Os moradores do Paraná com idade a partir de seis meses já podem receber a vacina contra a gripe nas unidades de saúde dos municípios. A ampliação da campanha entrou em vigor ontem, 29, após acordo entre a Secretaria de Estado da Saúde (Sesa) e o Conselho de Secretarias Municipais de Saúde do Paraná (Cosems).
Até então, a vacinação era destinada exclusivamente aos grupos prioritários definidos pelo Ministério da Saúde. Com a nova estratégia, a imunização passa a ser oferecida para toda a população, enquanto houver disponibilidade de doses.
A decisão busca ampliar a cobertura vacinal e reduzir a circulação do vírus influenza durante o inverno, período em que aumentam os casos de doenças respiratórias e as internações relacionadas à gripe.

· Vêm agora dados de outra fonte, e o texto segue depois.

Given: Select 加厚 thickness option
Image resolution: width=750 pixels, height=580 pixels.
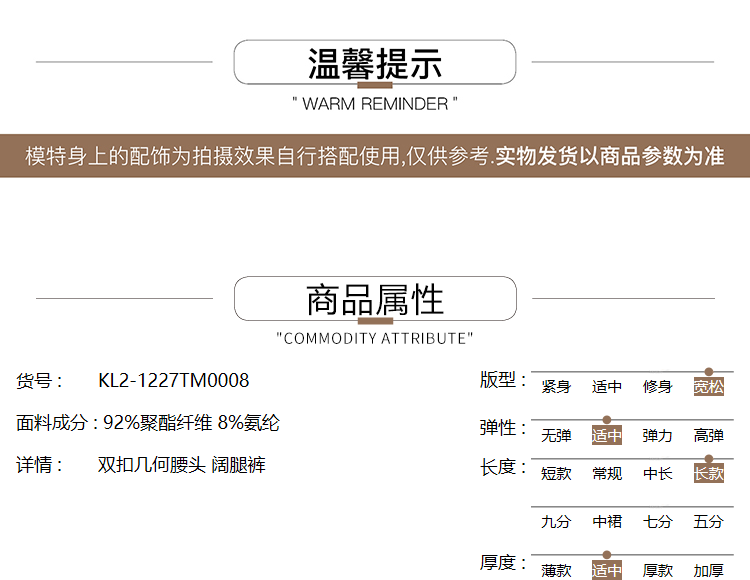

Para atender à nova demanda, o Paraná recebeu do Ministério da Saúde um reforço de 408 mil doses da vacina. Com isso, o Estado passa a contar com 4.249.780 doses distribuídas às 22 Regionais de Saúde, que abastecem os 399 municípios paranaenses.
Cada prefeitura tem autonomia para definir a organização da campanha, incluindo horários de atendimento, locais de vacinação e eventuais ações especiais para facilitar o acesso da população.
Cobertura entre grupos prioritários ainda preocupa
Mesmo com a vacinação aberta ao público em geral, a Secretaria de Estado da Saúde reforça a necessidade de que os grupos prioritários continuem procurando as unidades de saúde. A meta é imunizar 90% das cerca de 2,9 milhões de pessoas que fazem parte desse público.
Até o momento, foram aplicadas 2.411.279 doses, o equivalente a uma cobertura de 48,31%.
Entre os grupos prioritários, as gestantes apresentam o maior índice de vacinação, com 65,73%. Entre os idosos, a cobertura é de 49,94%, enquanto entre as crianças o índice chega a 41,69%.
A vacinação é considerada a principal forma de prevenir casos graves da influenza, reduzindo o risco de complicações, internações e mortes, especialmente entre pessoas mais vulneráveis.
A orientação é que a população procure a Unidade Básica de Saúde (UBS) mais próxima para consultar os horários de atendimento e garantir a imunização. Cada município pode adotar cronogramas próprios conforme a disponibilidade das equipes e da rede de saúde.